Lines from a collection:
_ _ _ _ _ _ _

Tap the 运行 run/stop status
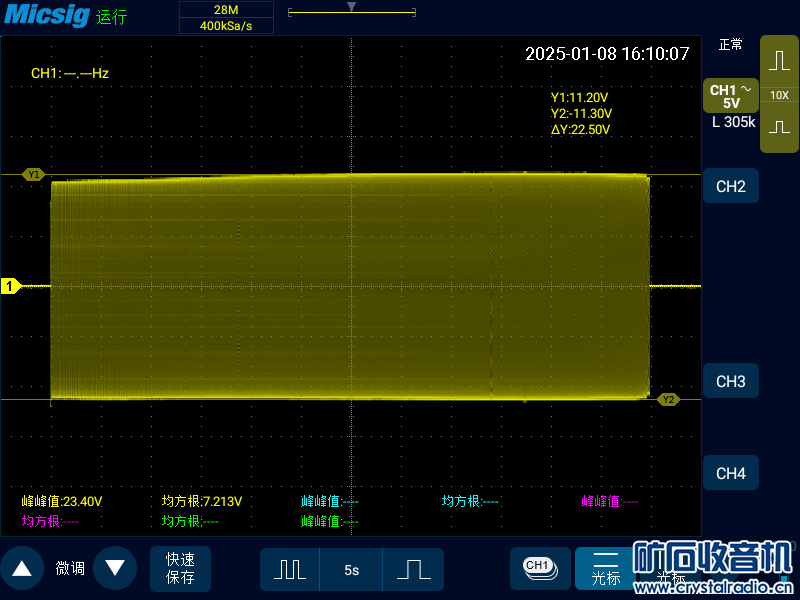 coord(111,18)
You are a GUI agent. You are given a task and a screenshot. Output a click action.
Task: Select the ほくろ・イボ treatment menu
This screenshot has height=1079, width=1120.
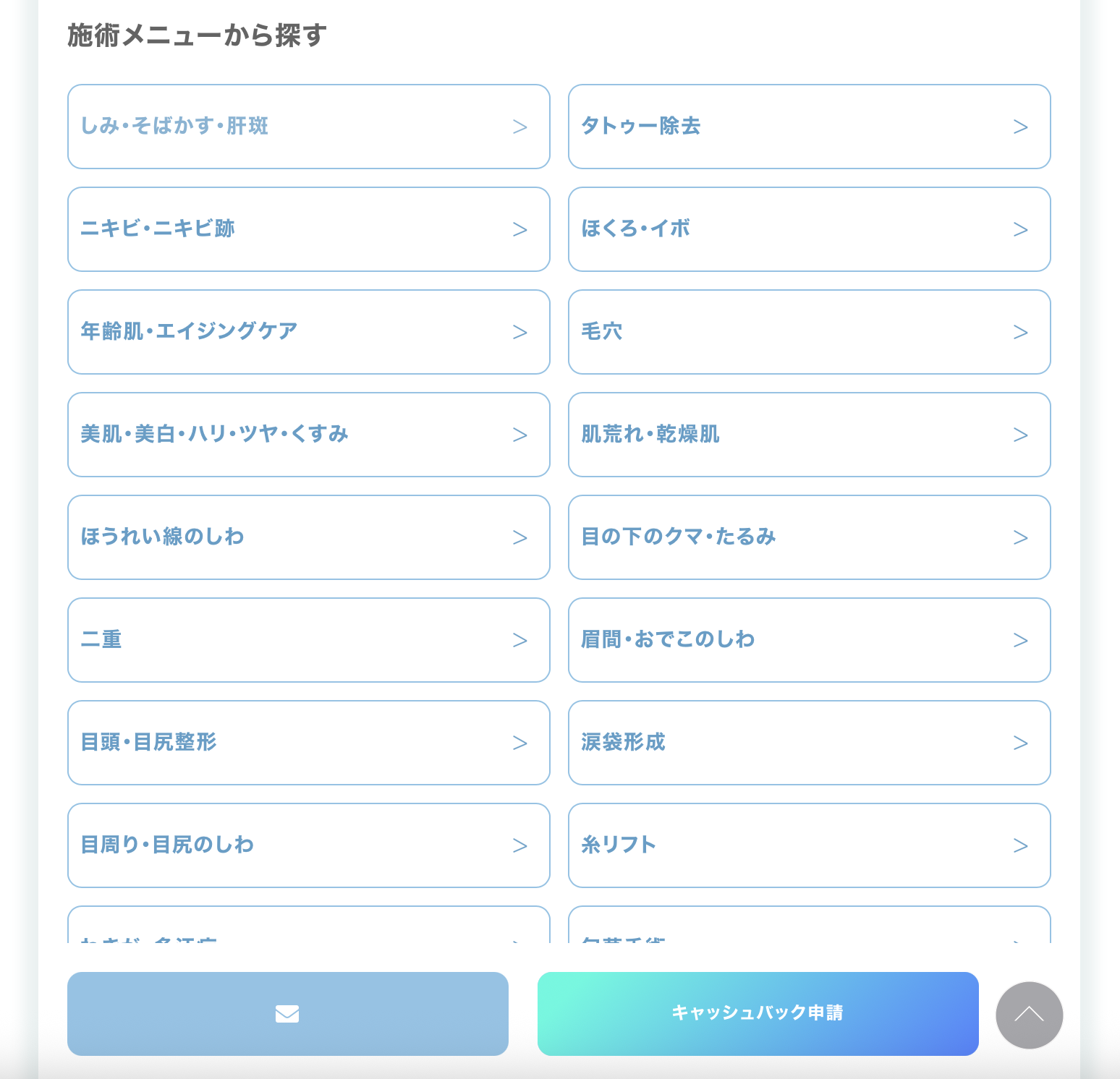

_ _ _ _ _ _ _

Aim: Pull out each line above that contains the string "screenshot", copying every one unchanged.

Answer to the task:
You are a GUI agent. You are given a task and a screenshot. Output a click action.
This screenshot has height=1079, width=1120.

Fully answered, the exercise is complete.